Records contained in a dataset

=-=-=-=-=

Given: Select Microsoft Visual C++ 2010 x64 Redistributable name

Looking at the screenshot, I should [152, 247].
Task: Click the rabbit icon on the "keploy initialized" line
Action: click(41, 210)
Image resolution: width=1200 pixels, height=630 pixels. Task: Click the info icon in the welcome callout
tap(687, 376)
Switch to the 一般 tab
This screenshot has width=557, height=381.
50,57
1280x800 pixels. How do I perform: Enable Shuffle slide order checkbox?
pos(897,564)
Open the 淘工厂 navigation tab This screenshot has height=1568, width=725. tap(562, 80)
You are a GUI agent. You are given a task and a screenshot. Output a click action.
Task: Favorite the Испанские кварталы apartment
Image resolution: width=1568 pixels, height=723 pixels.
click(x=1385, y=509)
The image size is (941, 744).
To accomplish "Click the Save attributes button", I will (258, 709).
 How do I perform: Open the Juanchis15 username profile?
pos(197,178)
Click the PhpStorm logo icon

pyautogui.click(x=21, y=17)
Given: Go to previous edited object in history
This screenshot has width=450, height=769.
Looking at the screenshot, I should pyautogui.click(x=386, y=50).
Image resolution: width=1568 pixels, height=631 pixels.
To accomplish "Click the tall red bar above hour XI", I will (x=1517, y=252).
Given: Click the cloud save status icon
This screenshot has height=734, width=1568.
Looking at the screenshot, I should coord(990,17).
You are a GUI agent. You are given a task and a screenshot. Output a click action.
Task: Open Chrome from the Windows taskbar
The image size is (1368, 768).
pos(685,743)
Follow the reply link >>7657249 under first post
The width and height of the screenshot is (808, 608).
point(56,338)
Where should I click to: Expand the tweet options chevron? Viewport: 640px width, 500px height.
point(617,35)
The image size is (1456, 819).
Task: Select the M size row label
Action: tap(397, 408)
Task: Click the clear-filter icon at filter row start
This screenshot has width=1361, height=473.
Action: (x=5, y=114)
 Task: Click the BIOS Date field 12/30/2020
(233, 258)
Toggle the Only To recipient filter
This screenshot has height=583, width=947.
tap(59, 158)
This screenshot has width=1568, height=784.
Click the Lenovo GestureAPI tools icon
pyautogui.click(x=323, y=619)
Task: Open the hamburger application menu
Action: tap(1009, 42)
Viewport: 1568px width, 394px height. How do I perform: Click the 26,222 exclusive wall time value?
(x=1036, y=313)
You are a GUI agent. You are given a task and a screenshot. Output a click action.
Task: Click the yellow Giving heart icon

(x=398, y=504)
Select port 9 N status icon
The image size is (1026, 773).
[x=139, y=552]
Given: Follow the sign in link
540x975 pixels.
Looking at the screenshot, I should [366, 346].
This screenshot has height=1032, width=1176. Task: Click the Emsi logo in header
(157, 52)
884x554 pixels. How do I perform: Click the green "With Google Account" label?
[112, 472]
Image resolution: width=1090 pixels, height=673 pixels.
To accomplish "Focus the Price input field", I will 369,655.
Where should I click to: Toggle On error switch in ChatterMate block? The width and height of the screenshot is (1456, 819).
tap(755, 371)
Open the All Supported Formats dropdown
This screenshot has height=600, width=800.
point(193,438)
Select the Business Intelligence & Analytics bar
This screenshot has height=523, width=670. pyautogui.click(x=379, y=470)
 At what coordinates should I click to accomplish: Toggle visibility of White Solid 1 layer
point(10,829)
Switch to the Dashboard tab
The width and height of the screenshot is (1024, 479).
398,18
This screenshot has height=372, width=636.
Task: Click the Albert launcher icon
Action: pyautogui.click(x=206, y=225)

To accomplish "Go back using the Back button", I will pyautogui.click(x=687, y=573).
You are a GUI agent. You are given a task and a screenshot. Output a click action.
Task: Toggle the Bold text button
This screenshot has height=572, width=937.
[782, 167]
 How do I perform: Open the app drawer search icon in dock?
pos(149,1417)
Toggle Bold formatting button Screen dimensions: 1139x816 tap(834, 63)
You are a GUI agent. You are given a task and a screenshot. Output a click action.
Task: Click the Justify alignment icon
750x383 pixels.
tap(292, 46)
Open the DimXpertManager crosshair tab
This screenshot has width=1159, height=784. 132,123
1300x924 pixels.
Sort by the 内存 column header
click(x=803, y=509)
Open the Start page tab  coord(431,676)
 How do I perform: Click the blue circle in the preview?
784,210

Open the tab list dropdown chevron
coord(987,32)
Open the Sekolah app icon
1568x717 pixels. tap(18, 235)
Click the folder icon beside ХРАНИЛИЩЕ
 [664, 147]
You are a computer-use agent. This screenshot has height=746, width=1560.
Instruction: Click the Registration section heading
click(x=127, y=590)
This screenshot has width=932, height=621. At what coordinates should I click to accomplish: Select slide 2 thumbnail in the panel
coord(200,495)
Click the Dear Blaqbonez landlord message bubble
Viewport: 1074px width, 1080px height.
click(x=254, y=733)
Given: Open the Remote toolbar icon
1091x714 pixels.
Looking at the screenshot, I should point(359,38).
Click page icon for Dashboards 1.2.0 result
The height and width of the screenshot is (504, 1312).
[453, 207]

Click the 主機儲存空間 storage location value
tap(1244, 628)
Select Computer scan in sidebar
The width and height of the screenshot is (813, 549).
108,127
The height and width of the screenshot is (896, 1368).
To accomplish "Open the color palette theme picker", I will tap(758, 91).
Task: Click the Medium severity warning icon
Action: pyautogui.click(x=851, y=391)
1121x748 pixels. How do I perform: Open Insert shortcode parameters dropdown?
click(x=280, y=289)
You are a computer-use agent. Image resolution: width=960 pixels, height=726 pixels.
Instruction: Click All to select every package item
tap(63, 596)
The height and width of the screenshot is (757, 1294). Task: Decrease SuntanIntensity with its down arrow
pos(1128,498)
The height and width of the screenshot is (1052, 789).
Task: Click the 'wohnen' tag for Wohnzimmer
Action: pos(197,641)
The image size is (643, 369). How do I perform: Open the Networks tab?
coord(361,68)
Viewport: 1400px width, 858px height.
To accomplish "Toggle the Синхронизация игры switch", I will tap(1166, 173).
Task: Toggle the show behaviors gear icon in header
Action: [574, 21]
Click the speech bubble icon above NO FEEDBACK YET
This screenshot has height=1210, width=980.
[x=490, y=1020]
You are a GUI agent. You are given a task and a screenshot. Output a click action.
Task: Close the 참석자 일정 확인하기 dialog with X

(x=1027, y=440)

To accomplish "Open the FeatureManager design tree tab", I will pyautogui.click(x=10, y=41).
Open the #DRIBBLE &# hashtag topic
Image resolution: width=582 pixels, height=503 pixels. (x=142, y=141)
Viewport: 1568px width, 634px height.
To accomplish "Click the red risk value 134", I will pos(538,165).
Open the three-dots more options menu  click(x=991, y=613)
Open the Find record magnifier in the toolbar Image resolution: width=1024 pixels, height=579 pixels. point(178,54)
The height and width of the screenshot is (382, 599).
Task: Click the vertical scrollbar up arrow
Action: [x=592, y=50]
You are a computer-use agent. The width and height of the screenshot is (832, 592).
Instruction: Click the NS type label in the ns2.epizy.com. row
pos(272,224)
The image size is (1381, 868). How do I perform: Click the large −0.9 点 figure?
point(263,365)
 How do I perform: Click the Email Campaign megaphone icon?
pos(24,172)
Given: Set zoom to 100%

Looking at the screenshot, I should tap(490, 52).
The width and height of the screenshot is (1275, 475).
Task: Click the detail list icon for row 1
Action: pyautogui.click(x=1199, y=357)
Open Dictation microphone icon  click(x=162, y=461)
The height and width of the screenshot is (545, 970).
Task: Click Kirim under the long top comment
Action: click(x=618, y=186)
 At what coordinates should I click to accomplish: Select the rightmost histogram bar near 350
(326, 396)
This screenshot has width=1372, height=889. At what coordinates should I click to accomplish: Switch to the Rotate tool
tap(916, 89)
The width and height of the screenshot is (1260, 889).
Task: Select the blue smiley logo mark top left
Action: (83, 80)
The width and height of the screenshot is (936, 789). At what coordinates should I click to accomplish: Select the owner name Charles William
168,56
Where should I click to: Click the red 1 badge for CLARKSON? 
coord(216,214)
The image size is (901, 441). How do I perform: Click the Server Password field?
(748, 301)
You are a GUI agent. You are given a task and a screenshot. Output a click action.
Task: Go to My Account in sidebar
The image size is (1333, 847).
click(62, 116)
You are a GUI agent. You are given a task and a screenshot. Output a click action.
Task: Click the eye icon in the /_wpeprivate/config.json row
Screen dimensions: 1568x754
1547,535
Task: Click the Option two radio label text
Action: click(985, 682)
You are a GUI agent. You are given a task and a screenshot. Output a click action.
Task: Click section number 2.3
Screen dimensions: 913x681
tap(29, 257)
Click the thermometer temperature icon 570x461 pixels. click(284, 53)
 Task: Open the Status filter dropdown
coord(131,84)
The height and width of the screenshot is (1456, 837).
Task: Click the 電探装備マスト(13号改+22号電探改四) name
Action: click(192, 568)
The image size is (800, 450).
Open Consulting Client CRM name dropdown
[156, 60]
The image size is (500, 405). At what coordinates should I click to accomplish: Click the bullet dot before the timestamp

=-=-=-=-=

## Exercise description:
Each line above that has the word "sidebar" should be copied.

## Answer below:
Select Computer scan in sidebar
Task: Go to My Account in sidebar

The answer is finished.